I use an A5 Filofax (an ochre Malden, for all you Filofanatics out there) for all my business notes as I like the flexibility the loose pages and dividers give me. I’ve tried using online calenders and note-catchers, but nothing beats paper and pen for fast notes and brainstorming — it just suits my brain better.


So it was at the end of last year when it occured to be me that I could use a similar system for my dreaming & scheming. I’ve taken one of Andrea Schroeder’s journalling courses and have always admired her daily journalling, and while I don’t have any painterly talents, i do like to get my crafty on once in a while. So I turned my spare A5 Filofax (aqua Finsbury) into my Creative Dream Journal. And by “creative dream journal” I mean the stuff I want to manifest and make happen. Because to do lists are how I organise my daily tasks, so why not try a to do journal?

It could work, right?


There are currently six sections I’m working with: Life, Love, Business, Home, Abundance and 2012. Rather than be too precious about it, I’m sticking in magazine tearings, using lots of coloured paper and blinging it all out with washi tape and Sharpies. I’ve also recently discovered the joys of blank paper. I always use lined Moleskines for journalling — there’s something about the orderliness of the lines that keeps my scrawly handwriting in check and helps the words flow — but in my CDJ i’m using coloured pens on blank paper and it seems to access a part of my brain that’s been wanting to play for a while. I’ve been yearning for COLOUR! and scribbles! and messy mindmaps!

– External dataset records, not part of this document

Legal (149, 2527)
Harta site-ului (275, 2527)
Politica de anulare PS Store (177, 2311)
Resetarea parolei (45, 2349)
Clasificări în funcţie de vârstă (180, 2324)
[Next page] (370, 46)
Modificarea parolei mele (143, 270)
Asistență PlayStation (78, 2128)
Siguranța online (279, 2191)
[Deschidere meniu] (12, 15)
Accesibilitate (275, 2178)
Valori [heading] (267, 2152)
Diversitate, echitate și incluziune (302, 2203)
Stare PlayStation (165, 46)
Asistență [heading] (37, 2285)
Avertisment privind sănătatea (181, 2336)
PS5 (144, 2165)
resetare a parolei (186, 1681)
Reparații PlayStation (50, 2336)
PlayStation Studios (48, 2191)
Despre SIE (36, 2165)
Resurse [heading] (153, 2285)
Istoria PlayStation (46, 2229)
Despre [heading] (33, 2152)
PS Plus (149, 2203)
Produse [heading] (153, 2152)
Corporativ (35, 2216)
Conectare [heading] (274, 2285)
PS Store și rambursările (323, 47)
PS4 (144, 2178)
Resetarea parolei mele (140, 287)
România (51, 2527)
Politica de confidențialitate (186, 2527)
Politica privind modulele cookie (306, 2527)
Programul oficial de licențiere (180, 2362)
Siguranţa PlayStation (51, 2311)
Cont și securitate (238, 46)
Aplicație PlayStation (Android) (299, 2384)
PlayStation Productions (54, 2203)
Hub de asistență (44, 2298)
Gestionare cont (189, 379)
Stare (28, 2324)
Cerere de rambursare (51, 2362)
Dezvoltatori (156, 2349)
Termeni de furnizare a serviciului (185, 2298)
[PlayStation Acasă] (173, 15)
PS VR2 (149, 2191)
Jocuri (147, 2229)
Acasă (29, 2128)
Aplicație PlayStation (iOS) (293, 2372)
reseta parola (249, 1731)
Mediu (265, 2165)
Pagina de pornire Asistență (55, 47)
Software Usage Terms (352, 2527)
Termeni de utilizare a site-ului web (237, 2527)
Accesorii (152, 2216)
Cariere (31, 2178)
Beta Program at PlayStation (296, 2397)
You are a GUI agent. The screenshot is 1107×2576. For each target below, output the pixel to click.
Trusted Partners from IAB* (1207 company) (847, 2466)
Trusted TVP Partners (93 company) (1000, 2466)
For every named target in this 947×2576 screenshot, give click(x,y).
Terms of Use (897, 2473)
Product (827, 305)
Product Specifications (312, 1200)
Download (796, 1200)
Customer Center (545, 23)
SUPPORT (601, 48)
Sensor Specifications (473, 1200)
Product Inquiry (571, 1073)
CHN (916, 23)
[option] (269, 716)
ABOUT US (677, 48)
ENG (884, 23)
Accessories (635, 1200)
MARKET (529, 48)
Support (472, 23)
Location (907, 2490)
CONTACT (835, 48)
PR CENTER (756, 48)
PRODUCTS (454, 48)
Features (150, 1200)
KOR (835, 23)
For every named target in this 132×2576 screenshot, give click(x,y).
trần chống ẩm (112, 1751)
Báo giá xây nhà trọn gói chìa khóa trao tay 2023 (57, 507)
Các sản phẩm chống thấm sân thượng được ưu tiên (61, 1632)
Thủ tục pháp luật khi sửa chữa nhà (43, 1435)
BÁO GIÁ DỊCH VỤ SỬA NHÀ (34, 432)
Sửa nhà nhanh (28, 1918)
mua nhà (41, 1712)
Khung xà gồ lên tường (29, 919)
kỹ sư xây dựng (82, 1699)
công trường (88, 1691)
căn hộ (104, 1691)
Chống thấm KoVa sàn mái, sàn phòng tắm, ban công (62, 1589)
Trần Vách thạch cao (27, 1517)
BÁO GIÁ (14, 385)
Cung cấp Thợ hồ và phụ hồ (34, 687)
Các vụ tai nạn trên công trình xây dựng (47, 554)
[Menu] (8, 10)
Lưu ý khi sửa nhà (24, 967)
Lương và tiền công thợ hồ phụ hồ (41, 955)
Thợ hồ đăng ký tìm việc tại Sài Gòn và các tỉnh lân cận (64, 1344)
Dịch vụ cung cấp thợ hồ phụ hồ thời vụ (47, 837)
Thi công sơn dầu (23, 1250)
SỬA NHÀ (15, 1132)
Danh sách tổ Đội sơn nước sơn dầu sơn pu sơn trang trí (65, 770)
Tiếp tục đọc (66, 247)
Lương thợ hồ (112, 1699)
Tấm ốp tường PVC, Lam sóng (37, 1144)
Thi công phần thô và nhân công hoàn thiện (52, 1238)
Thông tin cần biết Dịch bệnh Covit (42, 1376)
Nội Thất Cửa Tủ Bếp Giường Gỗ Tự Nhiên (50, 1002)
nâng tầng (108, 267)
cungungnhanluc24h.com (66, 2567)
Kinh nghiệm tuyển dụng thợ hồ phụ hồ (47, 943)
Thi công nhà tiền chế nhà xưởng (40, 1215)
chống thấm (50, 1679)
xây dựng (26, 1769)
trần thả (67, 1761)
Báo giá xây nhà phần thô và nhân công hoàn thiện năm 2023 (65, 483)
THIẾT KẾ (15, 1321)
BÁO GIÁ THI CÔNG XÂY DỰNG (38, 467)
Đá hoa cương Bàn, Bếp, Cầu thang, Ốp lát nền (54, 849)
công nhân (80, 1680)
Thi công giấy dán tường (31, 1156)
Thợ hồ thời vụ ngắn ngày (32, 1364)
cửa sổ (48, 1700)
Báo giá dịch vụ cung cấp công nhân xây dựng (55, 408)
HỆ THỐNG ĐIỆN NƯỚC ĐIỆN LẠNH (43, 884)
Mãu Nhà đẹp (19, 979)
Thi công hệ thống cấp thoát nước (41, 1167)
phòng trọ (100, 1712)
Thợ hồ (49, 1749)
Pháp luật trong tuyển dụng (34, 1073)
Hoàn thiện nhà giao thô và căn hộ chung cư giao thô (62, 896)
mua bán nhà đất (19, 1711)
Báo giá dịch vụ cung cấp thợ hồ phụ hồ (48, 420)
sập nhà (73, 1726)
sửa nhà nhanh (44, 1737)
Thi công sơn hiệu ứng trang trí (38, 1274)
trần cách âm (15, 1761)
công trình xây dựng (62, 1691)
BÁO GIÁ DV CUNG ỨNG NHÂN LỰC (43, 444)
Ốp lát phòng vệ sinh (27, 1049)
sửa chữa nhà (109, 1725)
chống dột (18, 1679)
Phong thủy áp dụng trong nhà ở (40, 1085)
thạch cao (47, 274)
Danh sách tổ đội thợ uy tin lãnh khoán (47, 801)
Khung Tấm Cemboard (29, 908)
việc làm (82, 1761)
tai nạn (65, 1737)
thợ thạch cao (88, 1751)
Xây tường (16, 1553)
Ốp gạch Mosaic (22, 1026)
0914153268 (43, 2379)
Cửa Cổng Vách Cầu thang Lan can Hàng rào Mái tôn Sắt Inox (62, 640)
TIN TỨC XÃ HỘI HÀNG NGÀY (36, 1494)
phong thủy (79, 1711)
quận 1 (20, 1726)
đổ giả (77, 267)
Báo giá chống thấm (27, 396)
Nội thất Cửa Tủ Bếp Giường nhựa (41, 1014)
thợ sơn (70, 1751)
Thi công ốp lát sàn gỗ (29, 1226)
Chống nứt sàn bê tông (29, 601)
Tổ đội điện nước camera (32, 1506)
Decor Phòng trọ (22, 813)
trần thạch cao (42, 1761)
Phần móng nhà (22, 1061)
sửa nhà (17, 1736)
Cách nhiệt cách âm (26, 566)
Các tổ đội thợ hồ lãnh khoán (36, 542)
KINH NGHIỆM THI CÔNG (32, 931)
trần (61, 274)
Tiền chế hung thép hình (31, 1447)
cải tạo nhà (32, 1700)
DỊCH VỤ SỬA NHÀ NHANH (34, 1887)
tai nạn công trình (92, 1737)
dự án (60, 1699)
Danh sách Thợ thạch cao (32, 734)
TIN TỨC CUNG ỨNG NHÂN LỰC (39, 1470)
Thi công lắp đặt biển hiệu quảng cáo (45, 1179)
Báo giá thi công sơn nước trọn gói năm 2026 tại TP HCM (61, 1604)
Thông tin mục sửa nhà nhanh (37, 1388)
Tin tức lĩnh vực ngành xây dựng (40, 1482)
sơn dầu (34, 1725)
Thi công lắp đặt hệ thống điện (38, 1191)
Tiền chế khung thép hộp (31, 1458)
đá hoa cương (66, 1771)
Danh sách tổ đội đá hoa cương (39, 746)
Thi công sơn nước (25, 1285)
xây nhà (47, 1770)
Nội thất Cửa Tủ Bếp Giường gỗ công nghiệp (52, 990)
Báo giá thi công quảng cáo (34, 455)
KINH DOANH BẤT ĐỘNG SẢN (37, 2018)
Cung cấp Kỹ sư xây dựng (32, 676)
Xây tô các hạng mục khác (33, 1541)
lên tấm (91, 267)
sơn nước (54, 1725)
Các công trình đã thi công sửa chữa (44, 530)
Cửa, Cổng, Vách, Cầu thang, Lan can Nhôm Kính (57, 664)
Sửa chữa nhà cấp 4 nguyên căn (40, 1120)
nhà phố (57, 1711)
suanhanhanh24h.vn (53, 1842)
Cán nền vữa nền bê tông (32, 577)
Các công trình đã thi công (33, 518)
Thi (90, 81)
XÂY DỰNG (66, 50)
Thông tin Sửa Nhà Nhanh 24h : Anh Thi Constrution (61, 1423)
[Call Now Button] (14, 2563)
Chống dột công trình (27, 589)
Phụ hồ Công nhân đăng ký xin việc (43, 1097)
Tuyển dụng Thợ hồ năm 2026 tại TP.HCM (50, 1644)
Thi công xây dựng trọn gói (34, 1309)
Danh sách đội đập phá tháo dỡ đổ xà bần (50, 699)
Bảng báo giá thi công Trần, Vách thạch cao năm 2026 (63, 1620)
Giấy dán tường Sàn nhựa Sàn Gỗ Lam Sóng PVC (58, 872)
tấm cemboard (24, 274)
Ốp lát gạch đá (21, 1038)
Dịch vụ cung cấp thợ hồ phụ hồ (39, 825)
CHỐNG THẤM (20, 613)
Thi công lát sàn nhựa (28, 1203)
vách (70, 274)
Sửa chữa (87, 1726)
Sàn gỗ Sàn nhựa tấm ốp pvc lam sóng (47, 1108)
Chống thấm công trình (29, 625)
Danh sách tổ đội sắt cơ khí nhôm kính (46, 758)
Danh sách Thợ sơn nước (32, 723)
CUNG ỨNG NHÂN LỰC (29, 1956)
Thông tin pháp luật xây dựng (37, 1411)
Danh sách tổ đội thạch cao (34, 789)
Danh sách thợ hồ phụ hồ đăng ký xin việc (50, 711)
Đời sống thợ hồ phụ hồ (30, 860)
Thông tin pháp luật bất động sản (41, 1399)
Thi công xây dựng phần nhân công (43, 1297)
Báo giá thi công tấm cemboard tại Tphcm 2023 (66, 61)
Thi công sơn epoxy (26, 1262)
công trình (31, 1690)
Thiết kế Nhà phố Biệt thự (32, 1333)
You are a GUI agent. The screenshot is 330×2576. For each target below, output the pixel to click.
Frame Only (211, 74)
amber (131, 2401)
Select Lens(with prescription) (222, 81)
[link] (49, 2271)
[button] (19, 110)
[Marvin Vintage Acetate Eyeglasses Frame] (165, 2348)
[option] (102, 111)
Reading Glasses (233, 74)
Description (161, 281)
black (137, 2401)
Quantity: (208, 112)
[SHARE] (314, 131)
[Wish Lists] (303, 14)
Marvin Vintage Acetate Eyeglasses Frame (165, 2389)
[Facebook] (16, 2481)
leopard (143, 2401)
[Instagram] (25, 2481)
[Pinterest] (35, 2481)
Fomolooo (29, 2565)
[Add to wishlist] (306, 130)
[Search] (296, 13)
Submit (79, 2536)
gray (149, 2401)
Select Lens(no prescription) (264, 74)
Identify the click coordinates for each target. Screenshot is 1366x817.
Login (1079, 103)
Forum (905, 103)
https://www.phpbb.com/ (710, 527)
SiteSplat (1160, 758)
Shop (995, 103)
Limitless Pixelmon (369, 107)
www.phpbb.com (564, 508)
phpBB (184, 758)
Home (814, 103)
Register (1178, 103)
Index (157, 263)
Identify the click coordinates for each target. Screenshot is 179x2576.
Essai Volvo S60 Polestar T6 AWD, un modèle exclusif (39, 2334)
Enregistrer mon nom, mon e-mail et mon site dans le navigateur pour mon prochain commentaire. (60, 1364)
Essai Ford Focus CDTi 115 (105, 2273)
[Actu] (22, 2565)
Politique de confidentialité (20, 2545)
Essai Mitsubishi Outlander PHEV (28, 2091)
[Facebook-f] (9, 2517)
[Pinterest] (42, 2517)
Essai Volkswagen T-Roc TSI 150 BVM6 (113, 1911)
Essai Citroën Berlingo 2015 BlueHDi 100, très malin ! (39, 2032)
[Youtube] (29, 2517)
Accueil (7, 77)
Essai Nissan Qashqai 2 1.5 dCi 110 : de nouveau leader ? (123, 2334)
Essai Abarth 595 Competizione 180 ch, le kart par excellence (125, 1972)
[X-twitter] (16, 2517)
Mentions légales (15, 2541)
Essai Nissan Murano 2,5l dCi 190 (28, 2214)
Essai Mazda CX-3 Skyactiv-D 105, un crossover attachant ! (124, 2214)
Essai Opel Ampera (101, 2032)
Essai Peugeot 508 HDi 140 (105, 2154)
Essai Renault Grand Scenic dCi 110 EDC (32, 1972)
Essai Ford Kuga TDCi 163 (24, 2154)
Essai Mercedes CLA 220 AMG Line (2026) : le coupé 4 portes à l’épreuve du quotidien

(I’m sure all you creative journallers out there are nodding your heads, but it took me a while to figure all this out ;)


I work in each section when I have something to add — sometimes that’s daily, sometimes it’s weekly, but either way, having a turquoise binder near me helps to jog my memory. It feels like i’m more actively participating in my dream creation/wish fulfillment/possibility attraction.

The 2012 section has been well-thumbed as i work through my Unravelling workbook and sketch out plans for the new year. Life has a driving instructor’s card taped in as i plan to retake my test this year. Love is filling up with lists and letters. Home holds all the plans for my next move, including the adoption of a kitty.


Business is my space for dreaming up new ways to send my work out into the world. I’ve also been doing the Business Soul Sessions exercises in here and enjoying looking at my biz from different angles (including imagining my biz as a person, above.)

Meanwhile, I’m unpicking my ideas around income, relationships, possibility and the future in the Abundance section. This is curently the least used section of my CDJ — even though I whole-heartedly believe in abundance, I still struggle with it, if that makes sense, so i knew I needed to give it some space. Or perhaps it will be absorbed into the other sections — this is why using a Filofax (or any binder) works so well. It’s a perpetual work in progress that can be added to and edited as the whim takes me. It’s never finished, unlike a bound notebook. There’s something incredibly satisfying about working on all my plans in this way, and being able to reorder pages is helping me reorder my world too.




So there you have it. Operation Make Dreams Happen is a go.

How do you organise your dreaming and scheming?